** The problem **
Only the lines from the one that contains "Task: Open the Ver todos link" to the last line below, both included, should be transcribed. Pictures stay out of the copy.

--------------------

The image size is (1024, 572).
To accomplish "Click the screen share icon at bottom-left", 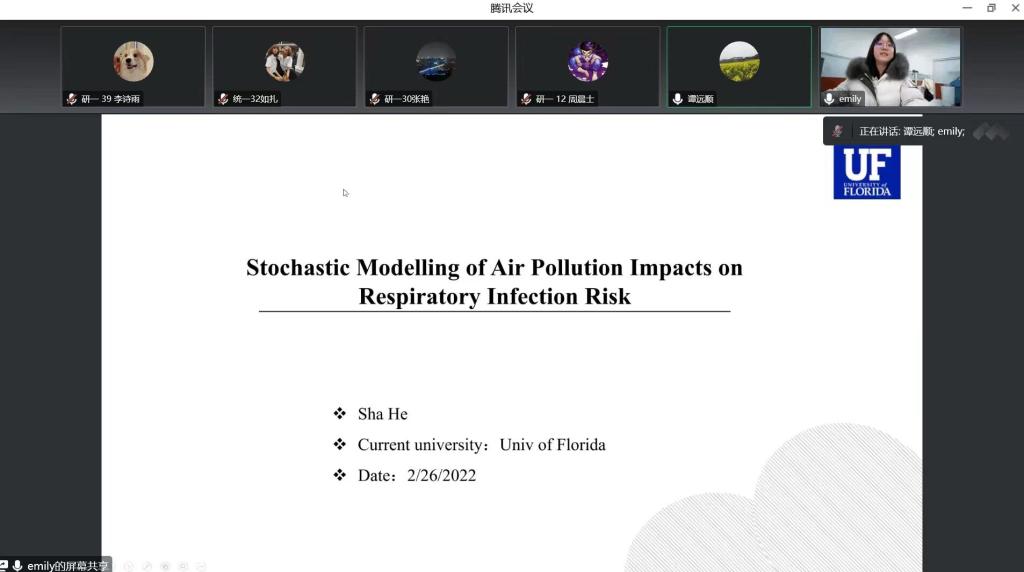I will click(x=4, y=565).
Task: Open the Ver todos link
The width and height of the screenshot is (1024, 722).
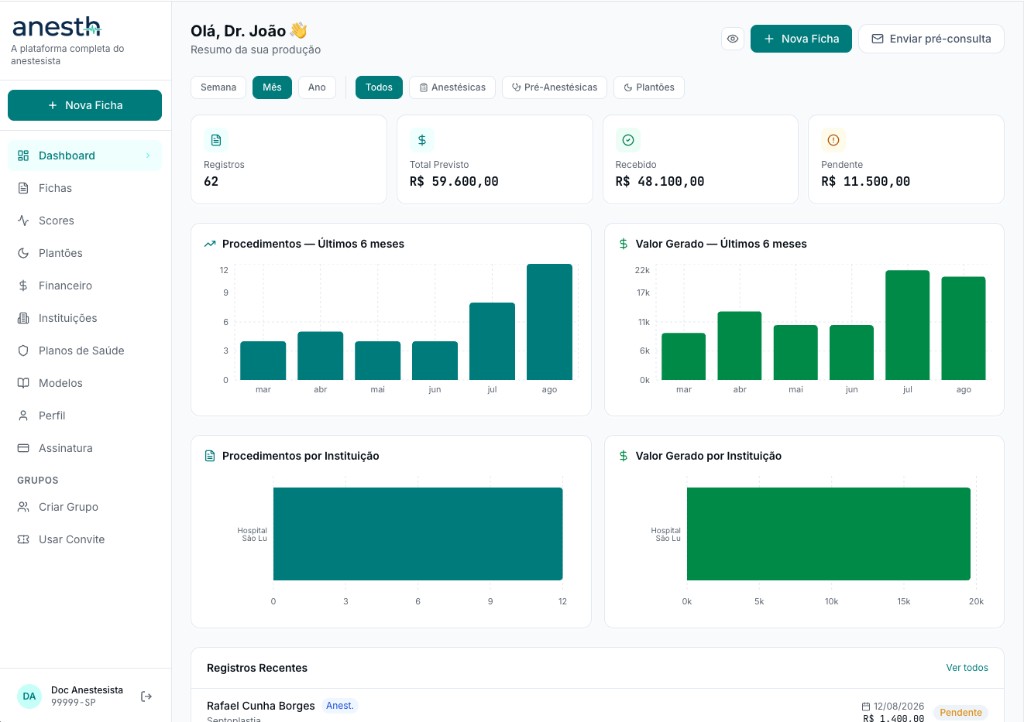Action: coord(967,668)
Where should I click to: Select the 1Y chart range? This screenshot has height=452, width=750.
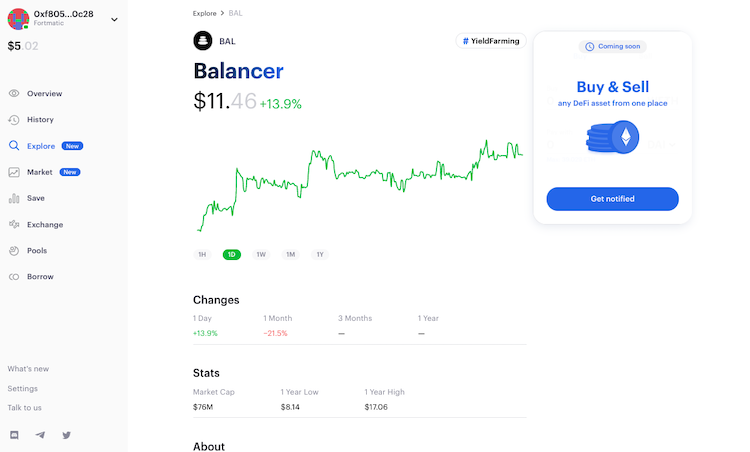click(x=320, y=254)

--------------------

** Answer to the exercise **
Task: Open the Ver todos link
The width and height of the screenshot is (1024, 722).
Action: coord(967,668)
Where should I click to: Select the 1Y chart range? This screenshot has height=452, width=750.
click(x=320, y=254)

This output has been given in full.